PROBLEM DETAILS:
The lines needed are those from the start of the records through the line holding "Open the 올바로 챗봇 서비스 chevron", each copied exactly.

MATERIAL FOR THIS TASK:

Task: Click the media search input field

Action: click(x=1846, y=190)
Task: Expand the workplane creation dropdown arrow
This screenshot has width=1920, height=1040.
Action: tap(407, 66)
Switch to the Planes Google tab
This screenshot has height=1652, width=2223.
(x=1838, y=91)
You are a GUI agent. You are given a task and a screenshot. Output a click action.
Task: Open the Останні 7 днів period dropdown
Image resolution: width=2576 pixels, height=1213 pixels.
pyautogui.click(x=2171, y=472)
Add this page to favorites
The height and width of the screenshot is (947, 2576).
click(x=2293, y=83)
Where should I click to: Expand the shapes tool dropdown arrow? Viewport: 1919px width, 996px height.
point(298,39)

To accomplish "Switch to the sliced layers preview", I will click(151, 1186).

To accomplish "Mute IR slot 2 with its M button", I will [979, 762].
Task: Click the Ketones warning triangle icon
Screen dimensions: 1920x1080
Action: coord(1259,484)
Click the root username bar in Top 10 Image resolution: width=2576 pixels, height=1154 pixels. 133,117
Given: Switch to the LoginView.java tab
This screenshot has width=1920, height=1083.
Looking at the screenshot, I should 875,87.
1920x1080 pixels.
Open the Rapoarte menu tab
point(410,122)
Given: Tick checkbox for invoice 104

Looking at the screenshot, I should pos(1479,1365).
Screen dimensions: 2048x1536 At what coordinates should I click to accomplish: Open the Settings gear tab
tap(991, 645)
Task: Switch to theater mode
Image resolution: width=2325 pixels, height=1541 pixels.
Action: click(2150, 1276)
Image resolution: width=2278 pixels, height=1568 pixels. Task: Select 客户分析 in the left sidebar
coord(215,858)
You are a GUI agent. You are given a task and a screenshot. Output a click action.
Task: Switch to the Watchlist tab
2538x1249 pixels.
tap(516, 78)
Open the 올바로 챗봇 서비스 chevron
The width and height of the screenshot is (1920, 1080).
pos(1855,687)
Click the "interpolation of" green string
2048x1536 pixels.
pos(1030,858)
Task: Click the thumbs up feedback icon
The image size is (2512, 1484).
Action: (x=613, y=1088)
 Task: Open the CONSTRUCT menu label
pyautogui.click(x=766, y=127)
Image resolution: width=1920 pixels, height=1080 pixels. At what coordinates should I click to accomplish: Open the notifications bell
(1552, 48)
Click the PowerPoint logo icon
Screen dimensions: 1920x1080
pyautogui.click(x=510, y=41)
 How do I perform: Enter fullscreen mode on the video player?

RESPONSE AREA:
Task: Click the media search input field

Action: click(x=1846, y=190)
Task: Expand the workplane creation dropdown arrow
This screenshot has width=1920, height=1040.
Action: tap(407, 66)
Switch to the Planes Google tab
This screenshot has height=1652, width=2223.
(x=1838, y=91)
You are a GUI agent. You are given a task and a screenshot. Output a click action.
Task: Open the Останні 7 днів period dropdown
Image resolution: width=2576 pixels, height=1213 pixels.
pyautogui.click(x=2171, y=472)
Add this page to favorites
The height and width of the screenshot is (947, 2576).
click(x=2293, y=83)
Where should I click to: Expand the shapes tool dropdown arrow? Viewport: 1919px width, 996px height.
point(298,39)

To accomplish "Switch to the sliced layers preview", I will click(151, 1186).

To accomplish "Mute IR slot 2 with its M button", I will [979, 762].
Task: Click the Ketones warning triangle icon
Screen dimensions: 1920x1080
Action: coord(1259,484)
Click the root username bar in Top 10 Image resolution: width=2576 pixels, height=1154 pixels. 133,117
Given: Switch to the LoginView.java tab
This screenshot has width=1920, height=1083.
Looking at the screenshot, I should 875,87.
1920x1080 pixels.
Open the Rapoarte menu tab
point(410,122)
Given: Tick checkbox for invoice 104

Looking at the screenshot, I should pos(1479,1365).
Screen dimensions: 2048x1536 At what coordinates should I click to accomplish: Open the Settings gear tab
tap(991, 645)
Task: Switch to theater mode
Image resolution: width=2325 pixels, height=1541 pixels.
Action: click(2150, 1276)
Image resolution: width=2278 pixels, height=1568 pixels. Task: Select 客户分析 in the left sidebar
coord(215,858)
You are a GUI agent. You are given a task and a screenshot. Output a click action.
Task: Switch to the Watchlist tab
2538x1249 pixels.
tap(516, 78)
Open the 올바로 챗봇 서비스 chevron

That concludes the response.